Who’s afraid of the big, bad market?

Over at Wronging Rights, Amanda asks “Why do so many people respond so negatively to the idea of markets?“:

I don’t think it’s an actual discomfort with exchanging goods or services for money. We all engage in market transactions all the time, every day. Markets are where we get everything from our toothpaste to our cheesy Richard Curtis movies, but I don’t think many people feel oppressed or exploited every time they buy a tube of Colgate Total.

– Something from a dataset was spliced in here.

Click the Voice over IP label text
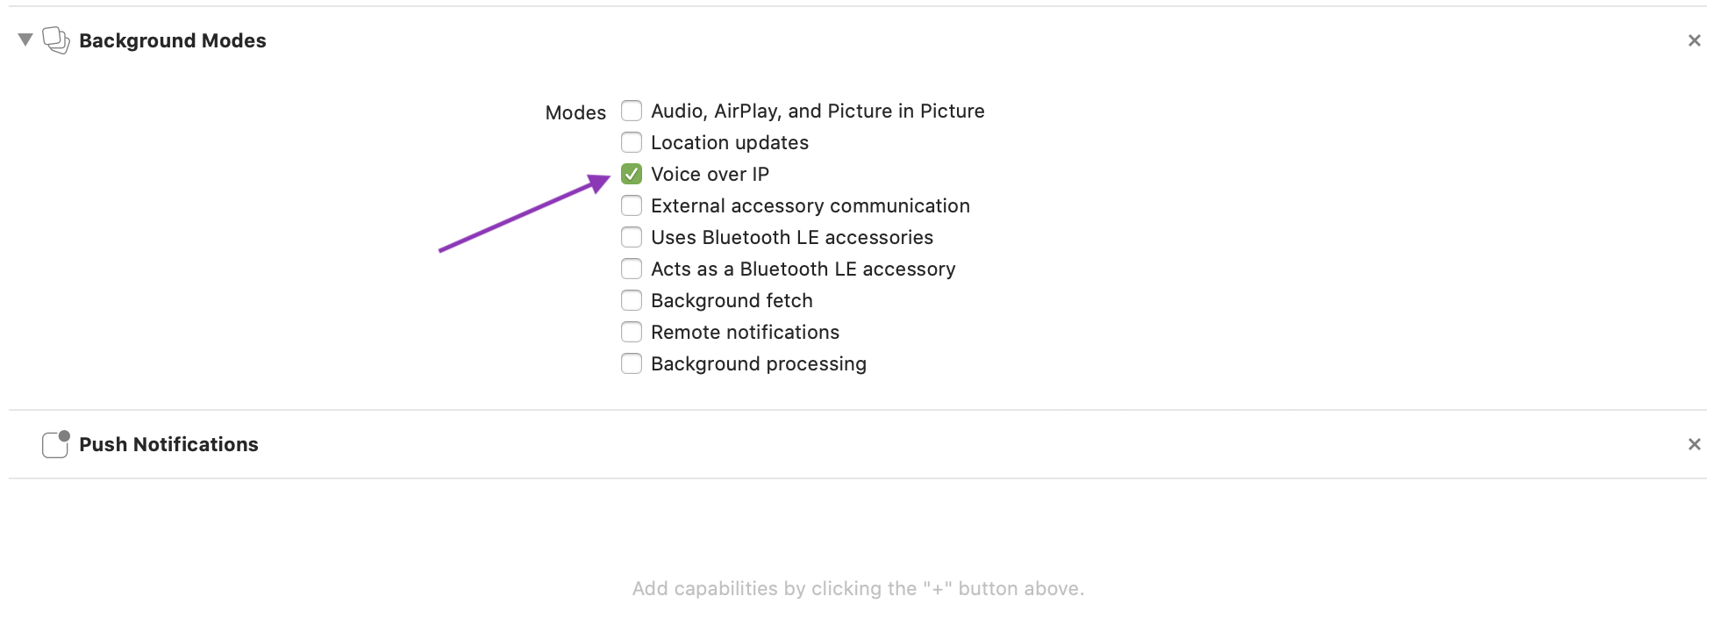The image size is (1728, 625). [x=709, y=173]
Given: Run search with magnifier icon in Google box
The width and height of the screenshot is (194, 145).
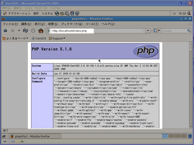Looking at the screenshot, I should [x=189, y=31].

I wouldn’t dismiss discomfort.

Impersonal, non-cooperative markets are a recent invention. Even 50 years ago, most of Western intelligentsia doubted the batty-sounding system could work. Fifty years later, most of us believe in markets only because we see the wreckage of other systems each time we lean close to the precipice ourselves. Liberal ideology helps us rationalize the rest.

But impersonal markets are precisely the opposite of the human historical experience. Vernon Smith, experimental economist of Nobel fame, has suggested humans are hardwired to prefer close networks of reciprocal exchange. There’s a nice discussion of this point over at EconTalk. Our discomfort may be biological.

The argument would be familiar to Hayek; he argued that human beings want to take the familiar–the trust-based kin relationship–and extend it to society at large. But trust in the market is unlike trust within families. Hence our discomfit.

Another implication of impersonal markets: there is no one to blame. If you lose your job, if your home price falls, if your stock price tanks, seldom is one person accountable.

Finally, one always holds an uncomfortable feeling that someone else, someone with power, someone insipid and mean, is taking advantage of your good behavior.

When markets fail, we instinctively search out those who violated our trust, strip them of their wealth, and banish them. That satisfied feeling that follows banker bashing is pure primitive glee.